I’ve spoken on past occasions about how un-excited I am about E4X (ECMAScript for XML) with regards to ActionScript 3. Macromedia (now Adobe) made a strong push for XML for 3 player versions. Flash Player 5 had both a built-in XML parser as well as the XMLSocket connection. Flash Player 6 greatly optimized the XML parsing routines and Flash Player 7 did it again.
Problem was, for application developers dealing with nTier systems (fancy way of saying connecting to various backends), XML wasn’t the most succinct way of communicating, and those messages sometimes were a non-portable, made up language. By then, I was delving into the worlds of WebServices and Remoting. While SOAP implementations utilize XML in the underlying guts of how it works, you as the developer certainly feel like you’re writing regular code talking to code on some other server.

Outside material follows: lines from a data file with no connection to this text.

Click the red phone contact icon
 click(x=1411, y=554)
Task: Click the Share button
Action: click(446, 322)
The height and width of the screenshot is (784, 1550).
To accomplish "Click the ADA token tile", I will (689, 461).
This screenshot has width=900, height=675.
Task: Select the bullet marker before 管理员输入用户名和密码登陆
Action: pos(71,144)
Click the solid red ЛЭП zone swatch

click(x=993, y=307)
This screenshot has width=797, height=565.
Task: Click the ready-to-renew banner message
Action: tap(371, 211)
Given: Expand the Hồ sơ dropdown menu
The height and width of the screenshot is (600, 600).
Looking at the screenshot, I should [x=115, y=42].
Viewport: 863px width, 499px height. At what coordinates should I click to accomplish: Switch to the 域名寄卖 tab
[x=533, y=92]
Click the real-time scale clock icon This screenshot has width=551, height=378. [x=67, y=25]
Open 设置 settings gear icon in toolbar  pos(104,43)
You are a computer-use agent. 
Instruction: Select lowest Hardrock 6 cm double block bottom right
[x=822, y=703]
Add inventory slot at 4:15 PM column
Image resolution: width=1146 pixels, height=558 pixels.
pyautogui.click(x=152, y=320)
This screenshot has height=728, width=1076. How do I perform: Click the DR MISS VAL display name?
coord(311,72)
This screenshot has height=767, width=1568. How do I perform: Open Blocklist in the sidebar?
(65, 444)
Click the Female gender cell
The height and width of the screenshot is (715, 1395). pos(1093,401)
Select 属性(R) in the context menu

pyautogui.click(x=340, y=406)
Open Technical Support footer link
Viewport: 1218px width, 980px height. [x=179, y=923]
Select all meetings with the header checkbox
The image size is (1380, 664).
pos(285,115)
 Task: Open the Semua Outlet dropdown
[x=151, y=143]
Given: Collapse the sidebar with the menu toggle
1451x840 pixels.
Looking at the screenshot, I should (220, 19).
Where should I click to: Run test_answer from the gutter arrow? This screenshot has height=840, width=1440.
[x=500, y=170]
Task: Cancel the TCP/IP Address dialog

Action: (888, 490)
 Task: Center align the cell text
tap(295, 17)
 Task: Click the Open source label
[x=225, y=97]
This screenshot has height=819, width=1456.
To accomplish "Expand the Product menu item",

So, in building a prototype app using Flex 2, Cairngorm 2, and Ruby on Rails, I’m dealing with copious amounts of XML. I feel like I’m in middle-school again. It frightens me to hear myself say that as that same arrogant, holier-than-though attitude of non-big-company technologies is what I used to loathe when talking to Enterprise programmers. I can remember not just me, but countless others accomplishing a lot with just XML strings parsed by hand with very effective outcomes.
Either way, the thing that is different now is that I have E4X at my disposal. I’m the only one on the planet who feels that the old syntax is ok to use instead and isn’t overly verbose. I guess growing up with firstChild.childNodes makes you numb to the pig-latin you speak in code to get at your data. E4X, unintentionally, I perceived as more verbose because I am trying to learn as well as all the ActionScript 3 packages, mx packages, and countless other new API’s & methodologies at the same time. Spending 40 minutes on getting a new for each loop to work, referring to the docs twice, is all the temptation I need to say, “Fuggit, the old way works just fine, I know it well, and it’s faster at runtime than E4X anyway… why bother with this bs when the syntax isn’t that much cleaner?”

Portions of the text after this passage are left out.